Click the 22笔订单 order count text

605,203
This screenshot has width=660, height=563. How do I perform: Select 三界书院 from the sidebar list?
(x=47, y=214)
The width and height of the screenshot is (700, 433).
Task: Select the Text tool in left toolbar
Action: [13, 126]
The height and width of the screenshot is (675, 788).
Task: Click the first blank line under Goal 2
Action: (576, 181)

+ + +

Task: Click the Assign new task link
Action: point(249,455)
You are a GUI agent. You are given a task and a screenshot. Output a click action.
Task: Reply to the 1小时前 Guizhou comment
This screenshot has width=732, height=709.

+ + +

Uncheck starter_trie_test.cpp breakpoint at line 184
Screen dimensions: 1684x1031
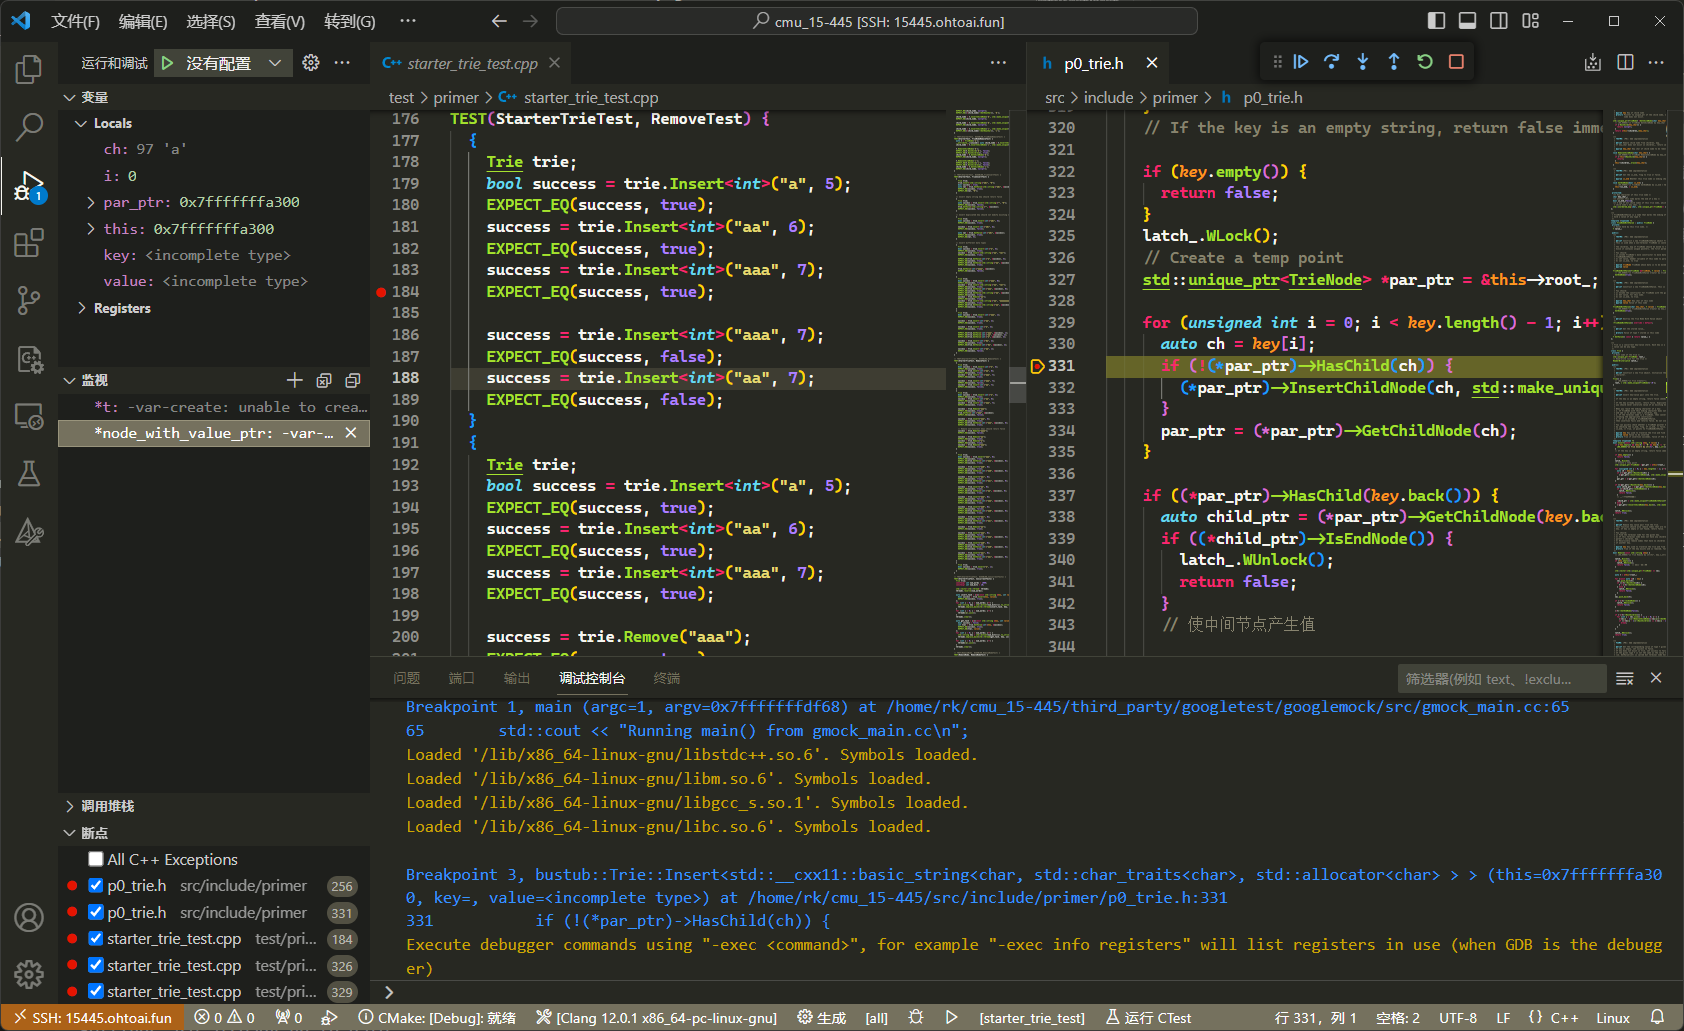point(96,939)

+ + +

→ **Activity**
Could you return exactly the lines above from the line with "Task: Reply to the 1小时前 Guizhou comment" to the line with "This screenshot has width=732, height=709.", both included, and nothing else?

→ **Solution to this problem**
Task: Reply to the 1小时前 Guizhou comment
This screenshot has width=732, height=709.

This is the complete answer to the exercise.